- **Given information**

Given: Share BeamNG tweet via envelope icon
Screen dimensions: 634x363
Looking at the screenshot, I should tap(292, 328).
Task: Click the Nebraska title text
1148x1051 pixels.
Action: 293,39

---

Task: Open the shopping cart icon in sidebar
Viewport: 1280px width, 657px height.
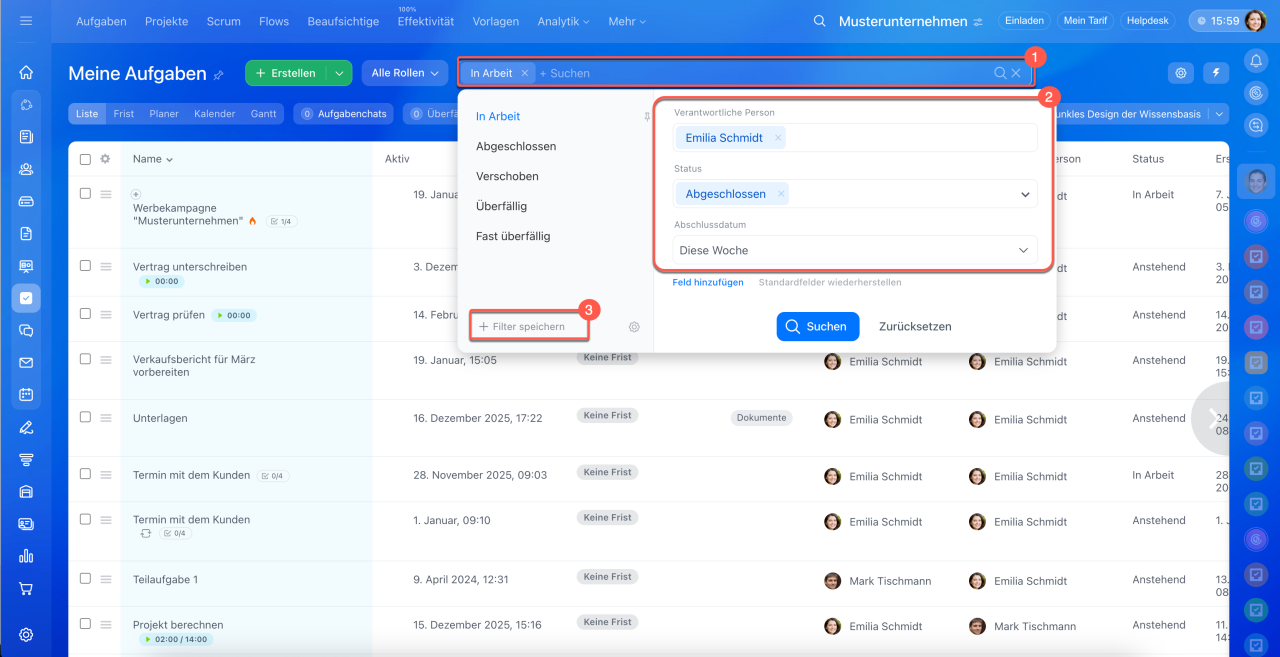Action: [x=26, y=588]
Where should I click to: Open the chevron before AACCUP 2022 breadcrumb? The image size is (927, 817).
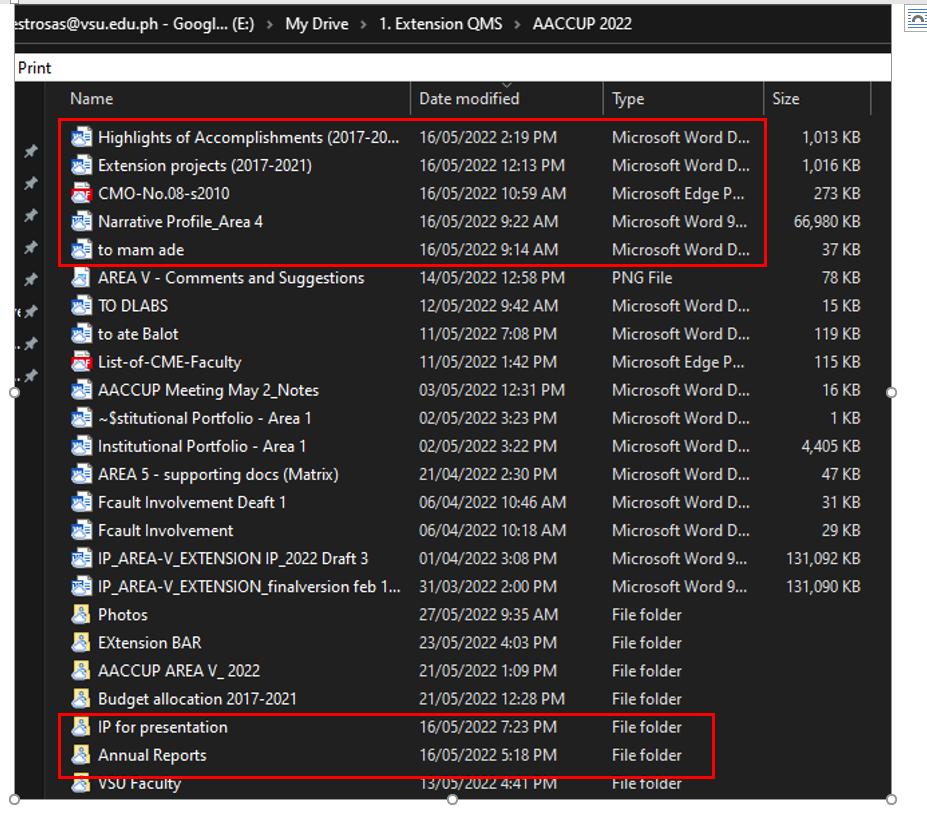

- **Work to complete**
Show every line of the listing in which the string "Task" can be found.

- **Exercise solution**
Task: Click the Nebraska title text
Task: Open the shopping cart icon in sidebar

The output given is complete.